Veterans who served between 1945 and 1992 and were exposed to radiation became eligible to receive a service certificate under the fiscal 2019 John S. McCain National Defense Authorization Act.

But Rep. Jim McGovern, D-Massachusetts, and Rep. Tom Emmer, R-Minnesota, who have worked for five years to include the measure in the defense bill, say a piece of paper is not enough.

"It is vital to note the unique nature of this group of Atomic Veterans and the urgent need to recognize their service," McGovern and Emmer wrote in a letter to other members of Congress, urging them to support the measure earlier this year. "Tragically, upwards of 80% of American atomic veterans have already passed away, never having received this recognition. Time is running out."

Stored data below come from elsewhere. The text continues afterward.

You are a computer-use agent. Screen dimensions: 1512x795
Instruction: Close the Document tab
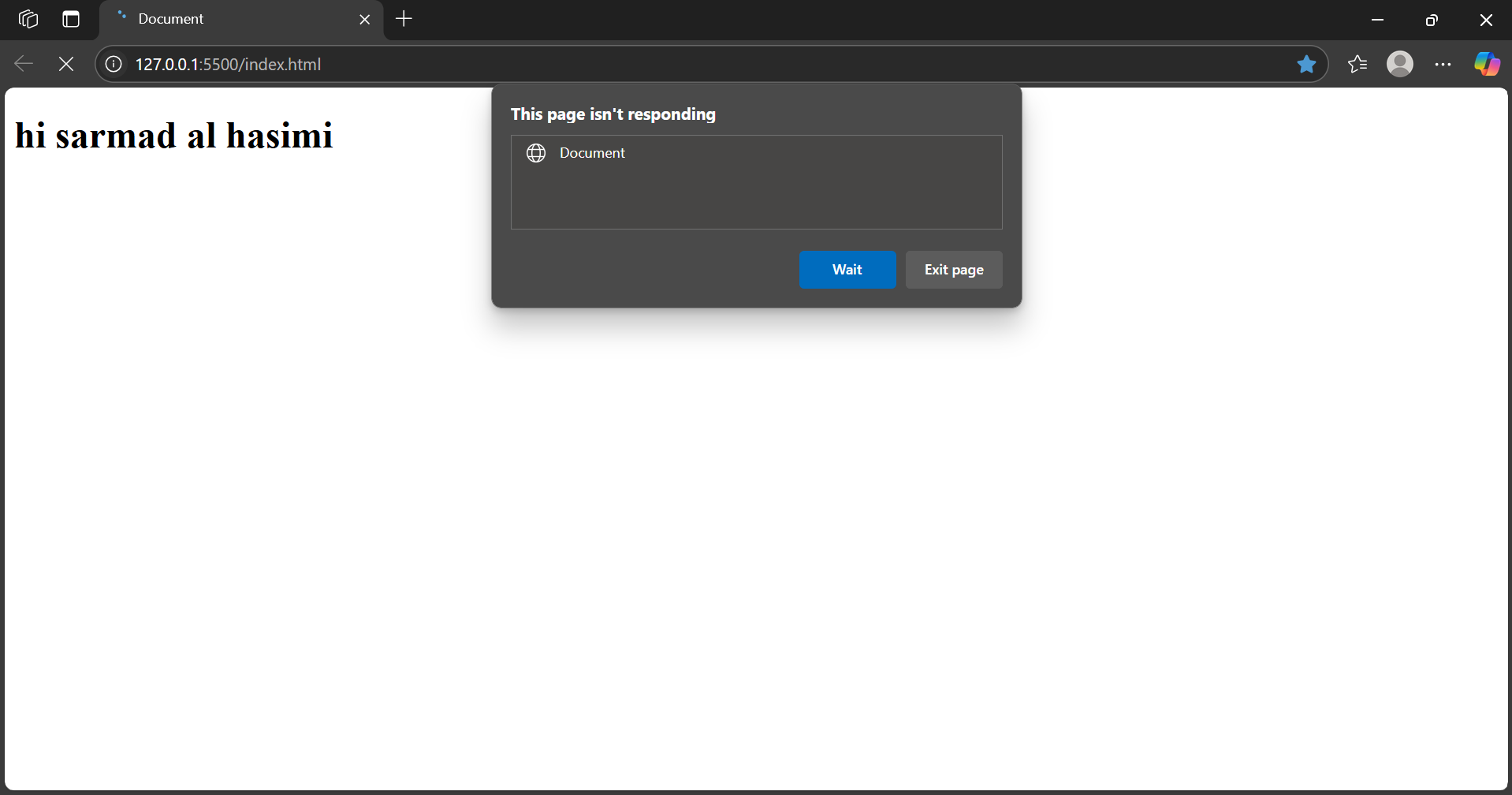point(364,20)

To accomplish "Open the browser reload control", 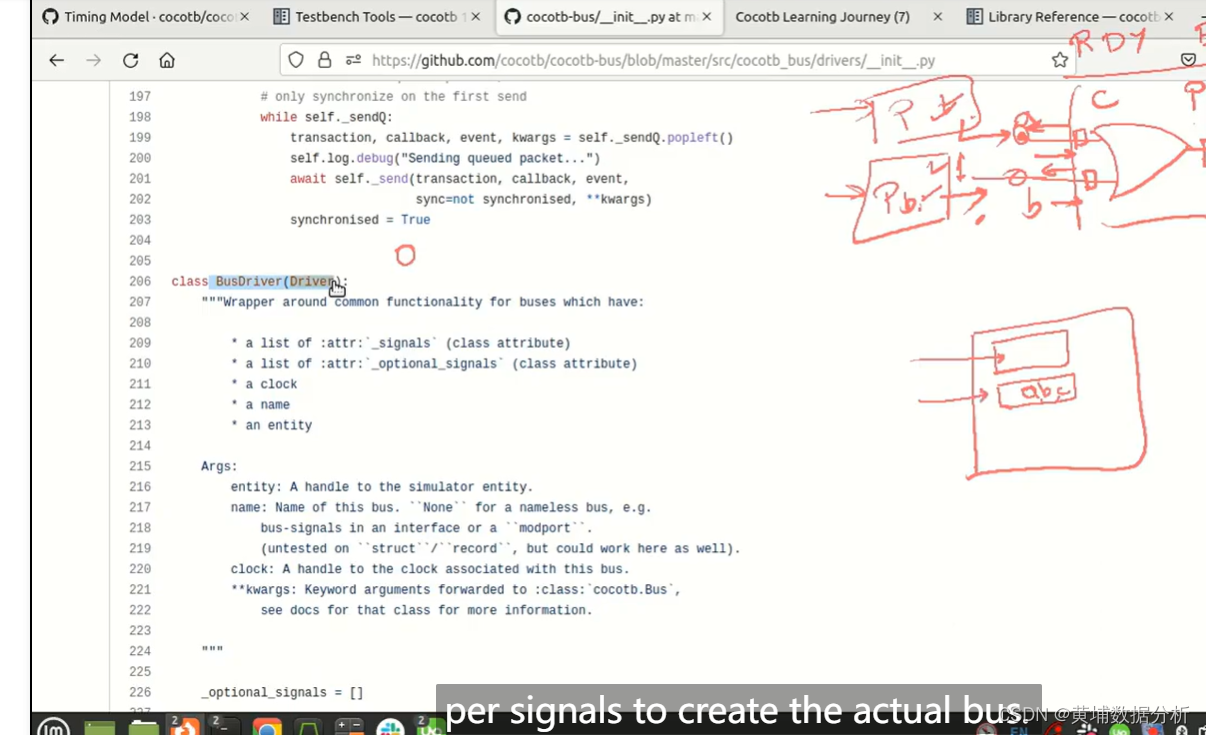I will pyautogui.click(x=130, y=60).
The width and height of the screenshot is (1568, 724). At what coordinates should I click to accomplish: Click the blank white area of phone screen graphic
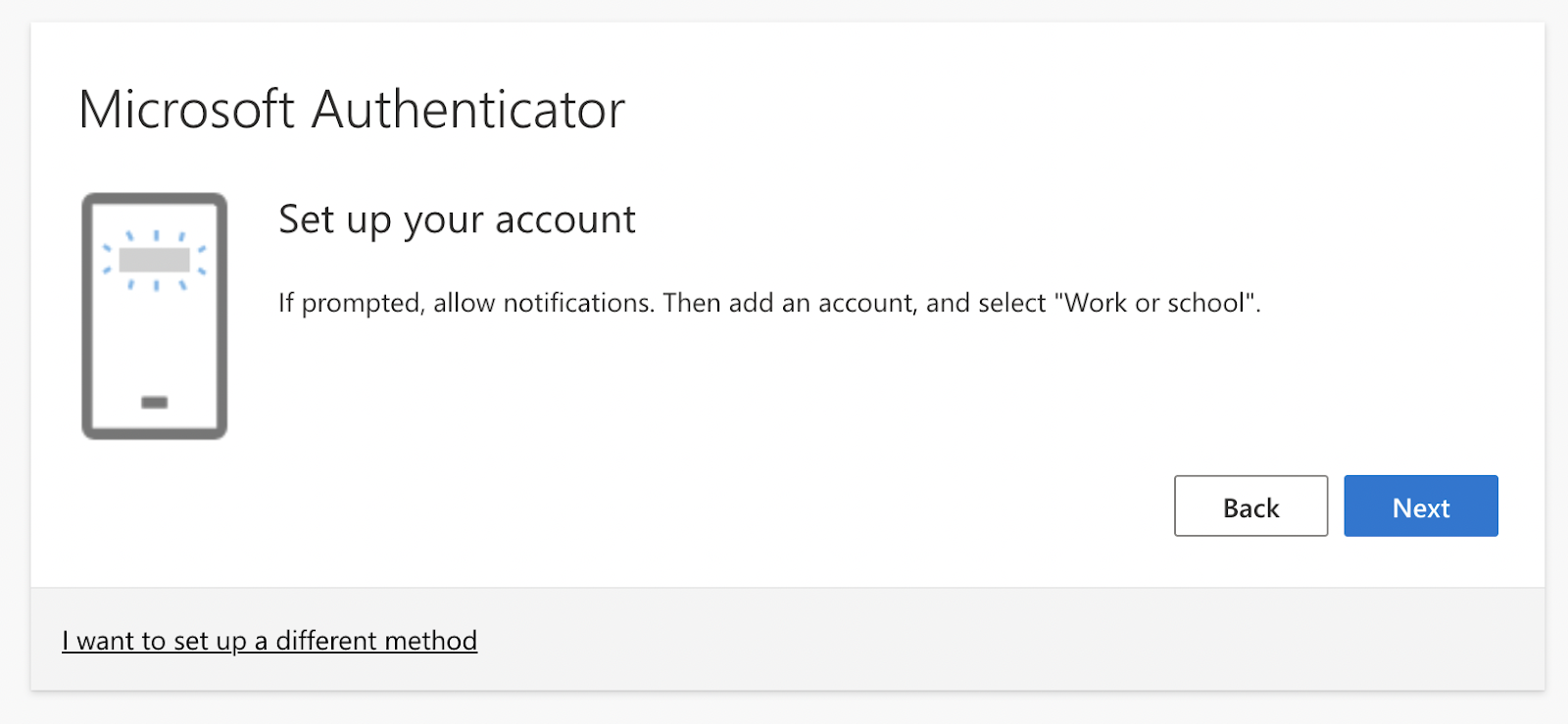click(155, 338)
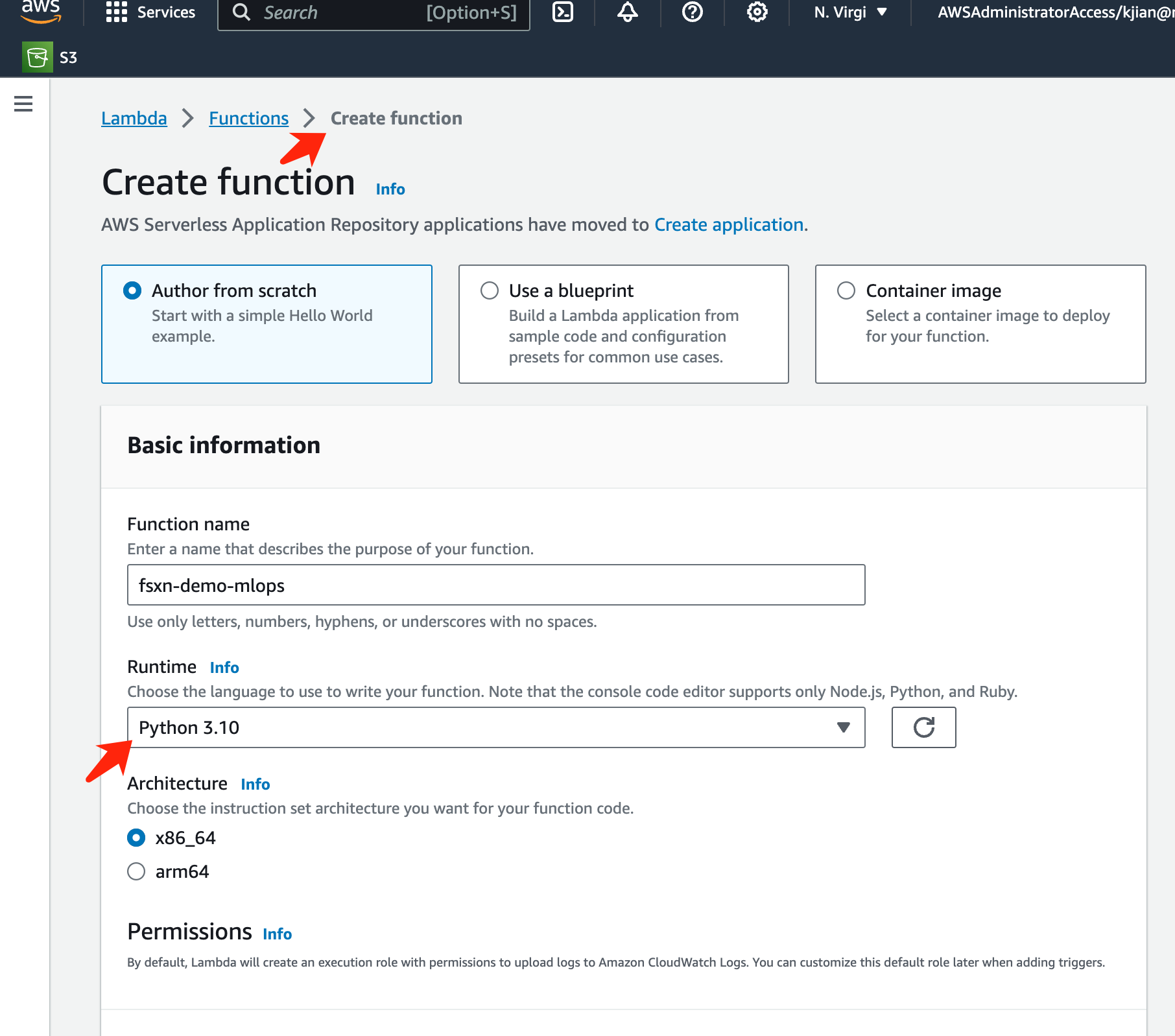Go to Lambda in the breadcrumb
The width and height of the screenshot is (1175, 1036).
pos(134,118)
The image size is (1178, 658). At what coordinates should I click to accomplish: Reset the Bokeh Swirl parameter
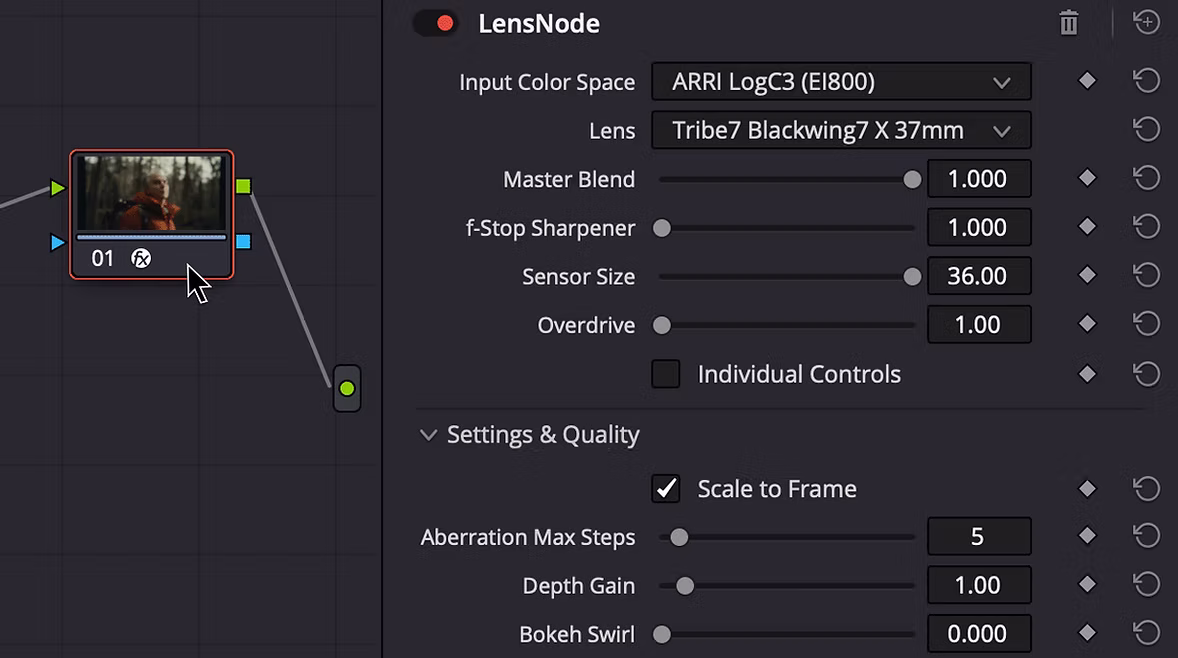coord(1146,633)
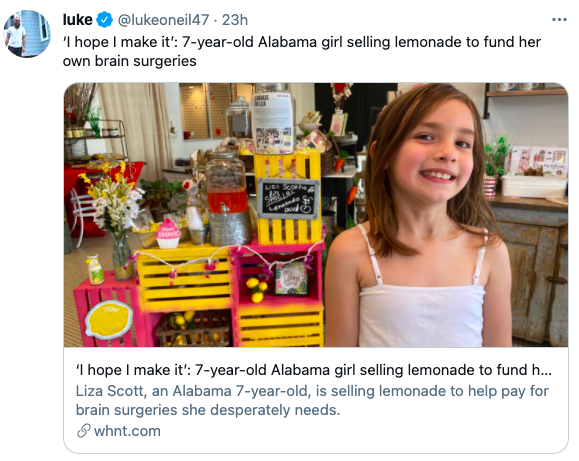Image resolution: width=579 pixels, height=461 pixels.
Task: Open luke's profile avatar picture
Action: pyautogui.click(x=27, y=34)
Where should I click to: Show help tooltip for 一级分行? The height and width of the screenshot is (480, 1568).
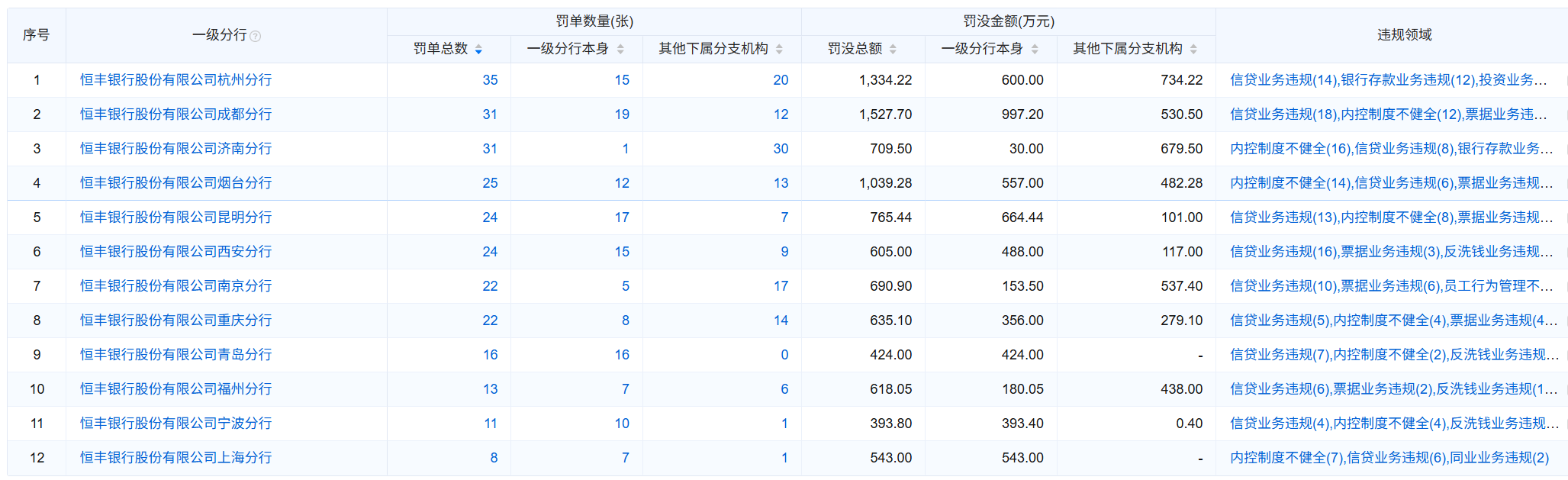click(x=256, y=36)
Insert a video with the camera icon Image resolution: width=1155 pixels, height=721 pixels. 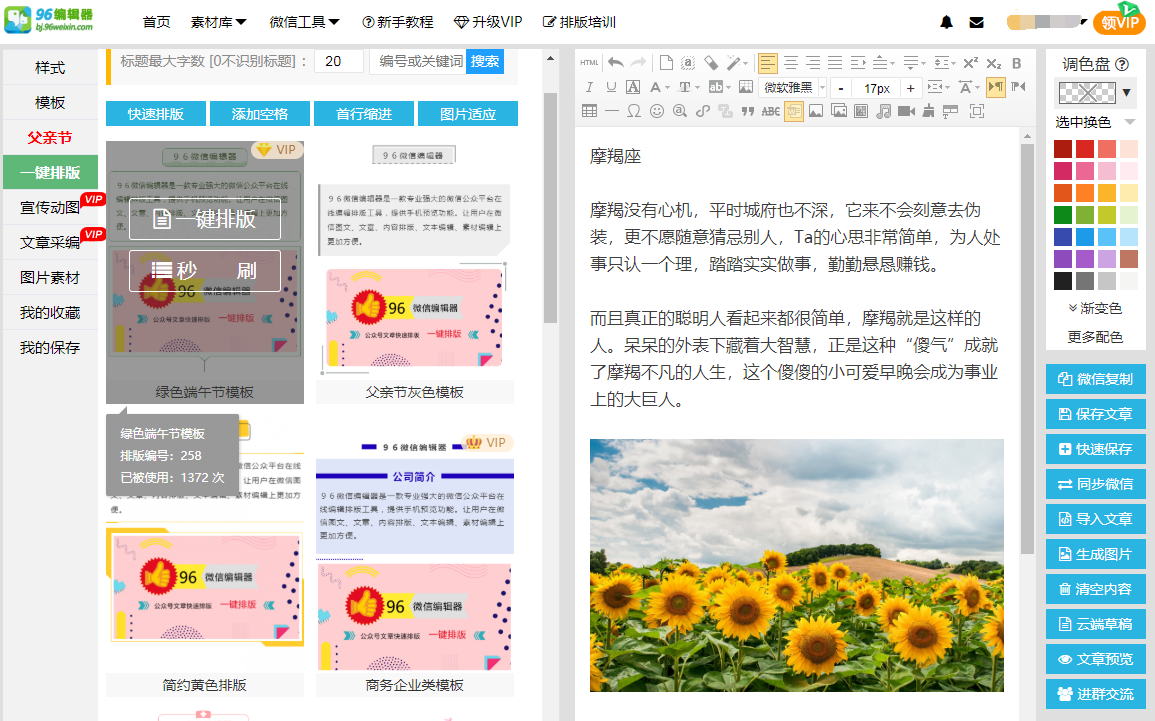pos(907,112)
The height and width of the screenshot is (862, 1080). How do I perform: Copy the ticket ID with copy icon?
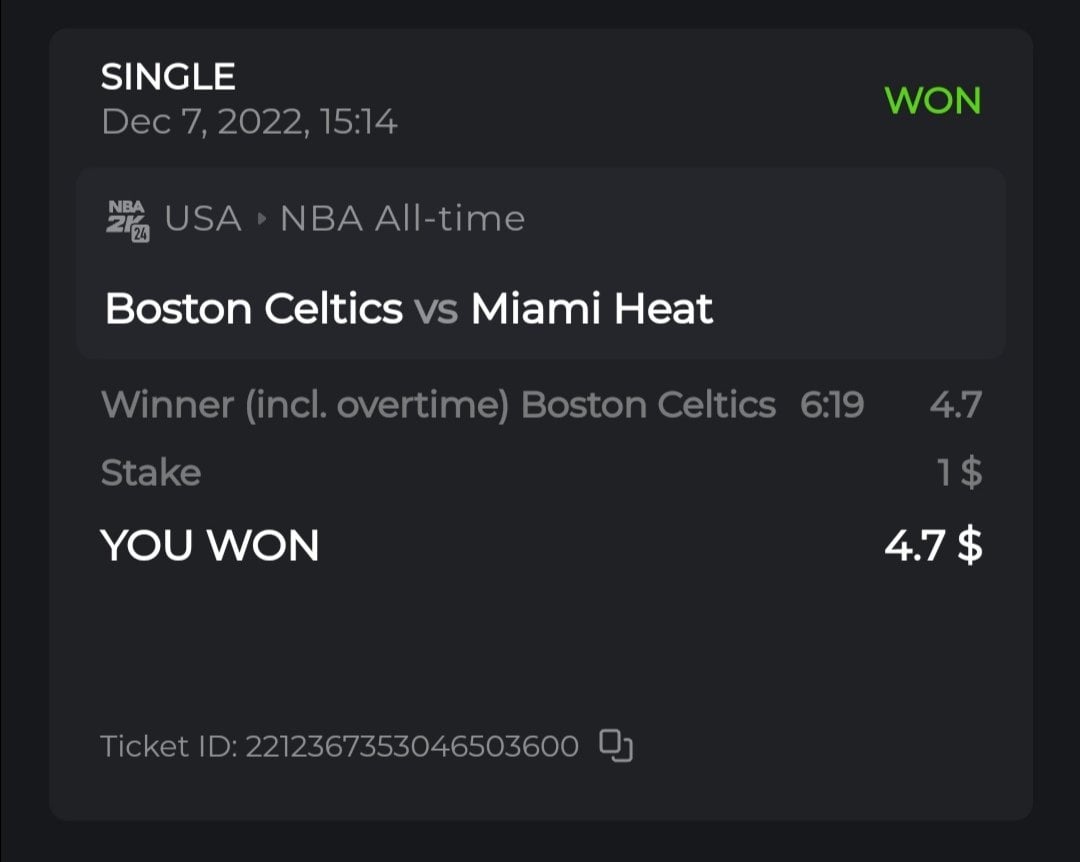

Keith Kiefer is president of the National Association of Atomic Veterans. While he would not be eligible for the service medal since the Departments of Defense and Veterans Affairs do not recognize his exposure -- which occurred in 1978, cleaning up the contaminated Enewetak Atoll in the Marshall Islands -- he said it's important to the 5,000 members of his group and the families of thousands who have died from exposure-related cancers and other diseases.

"It's become a very personal thing for the family members, a recognition that their loved ones' premature deaths were not in vain and have been recognized," Kiefer said.

The estimated number of U.S. troops subjected to atomic tests is at least 225,000, according to Emmer and McGovern. They often were placed close to detonation sites in New Mexico, Nevada and the Atlantic and Pacific Oceans with no protective clothing or gear, exposed to ionizing radiation in the wake of a blast.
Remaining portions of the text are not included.